PROMPT: For every line that contains the string "agent", pull that line out of the material below.

DATASET:
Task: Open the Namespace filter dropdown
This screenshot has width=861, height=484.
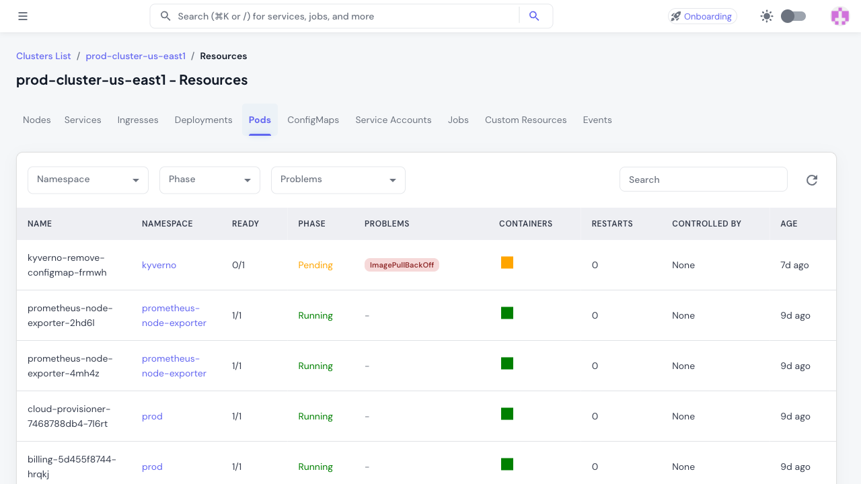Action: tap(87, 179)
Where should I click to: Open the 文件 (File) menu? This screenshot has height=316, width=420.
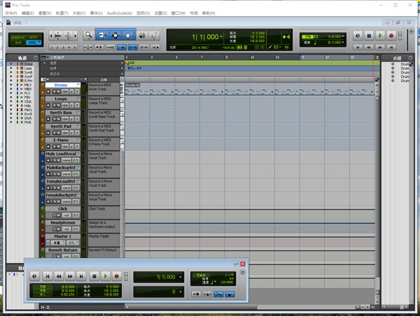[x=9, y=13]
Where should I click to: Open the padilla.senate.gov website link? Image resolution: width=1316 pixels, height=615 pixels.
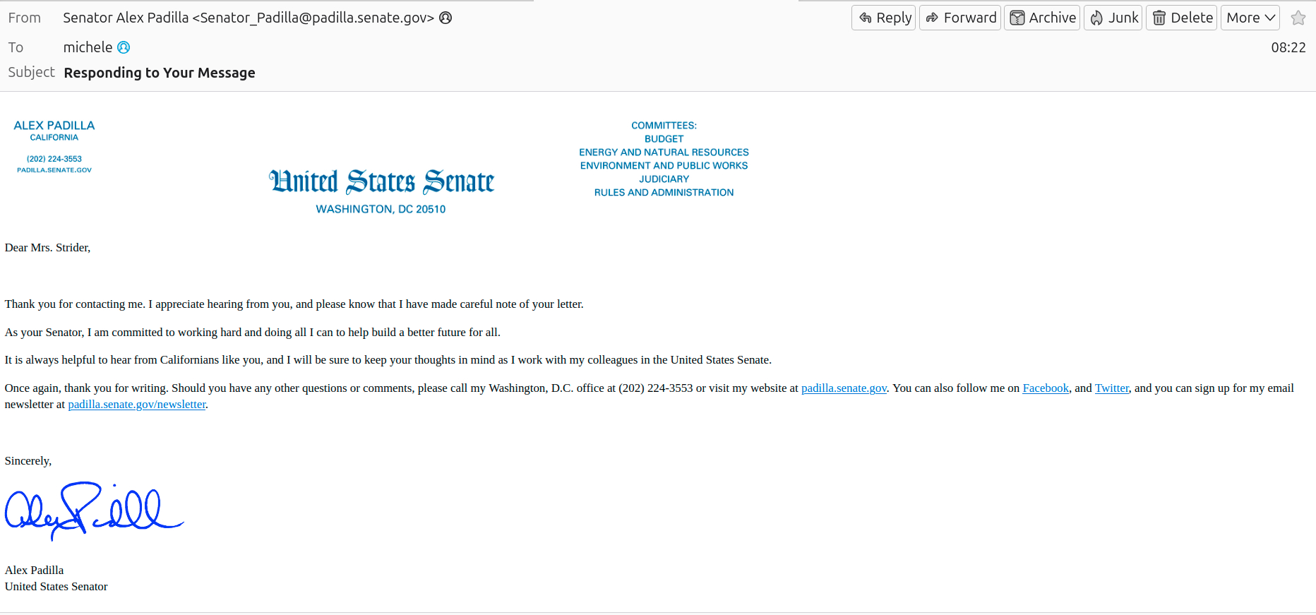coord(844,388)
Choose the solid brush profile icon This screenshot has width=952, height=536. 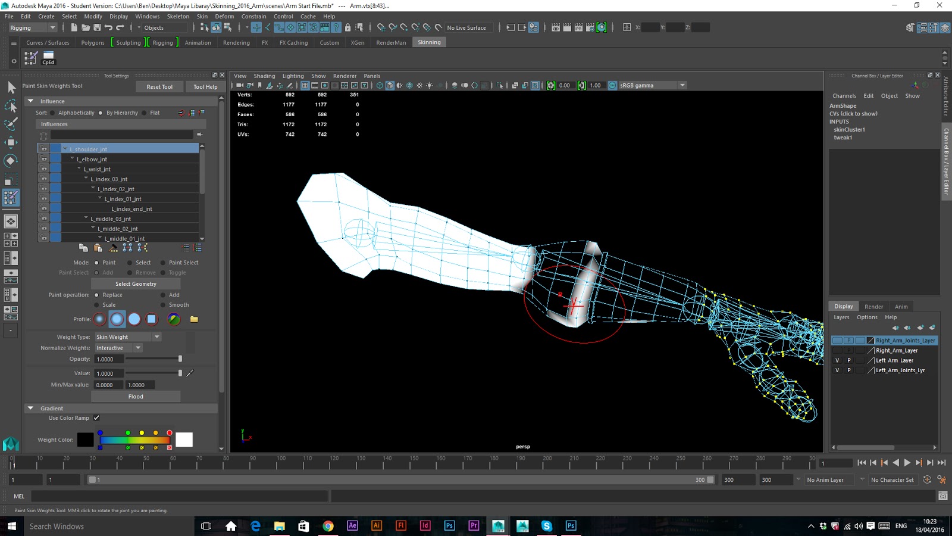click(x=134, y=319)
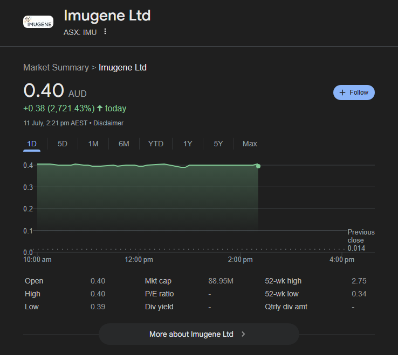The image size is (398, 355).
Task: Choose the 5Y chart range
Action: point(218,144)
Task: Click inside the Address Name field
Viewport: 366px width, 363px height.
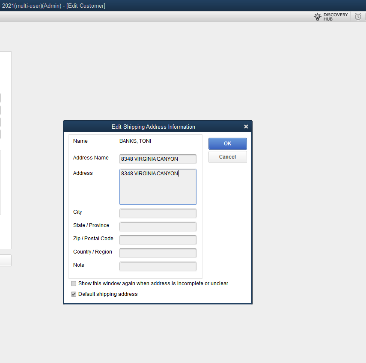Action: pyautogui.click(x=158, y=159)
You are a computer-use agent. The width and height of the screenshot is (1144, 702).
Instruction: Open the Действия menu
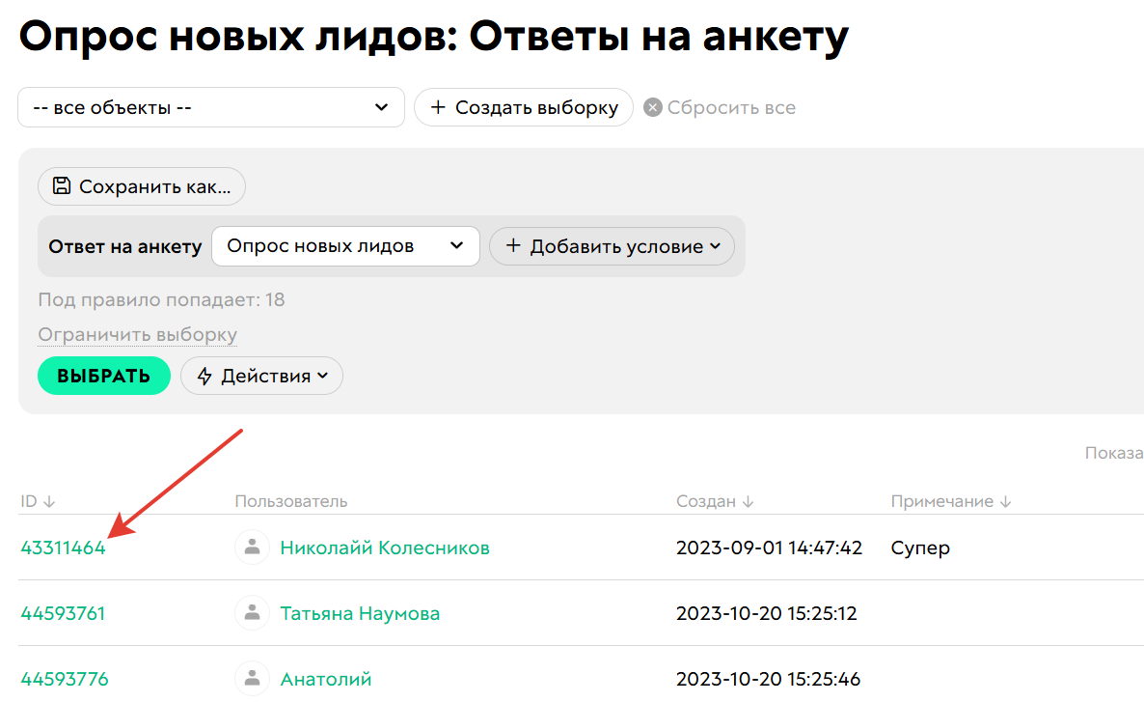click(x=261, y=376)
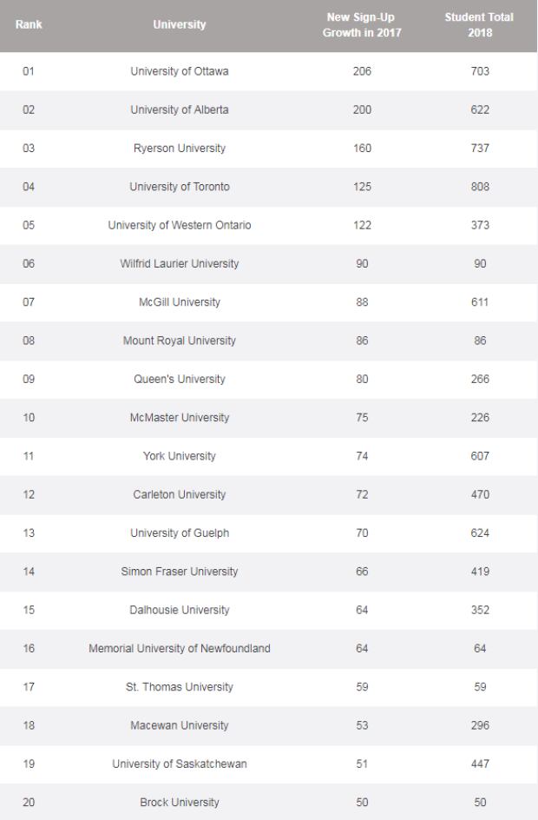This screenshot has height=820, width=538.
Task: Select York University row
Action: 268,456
==
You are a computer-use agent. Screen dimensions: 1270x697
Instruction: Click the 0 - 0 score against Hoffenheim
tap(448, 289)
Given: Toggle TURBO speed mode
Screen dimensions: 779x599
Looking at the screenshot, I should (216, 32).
==
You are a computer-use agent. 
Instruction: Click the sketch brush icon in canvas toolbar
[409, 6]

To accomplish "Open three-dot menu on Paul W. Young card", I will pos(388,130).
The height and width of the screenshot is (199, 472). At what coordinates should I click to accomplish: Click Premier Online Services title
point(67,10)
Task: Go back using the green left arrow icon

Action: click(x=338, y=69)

RESPONSE TO THE EXERCISE:
You are a computer-use agent. The width and height of the screenshot is (1144, 702).
You are a computer-use agent. Screen dimensions: 1270x697
You are a computer-use agent. 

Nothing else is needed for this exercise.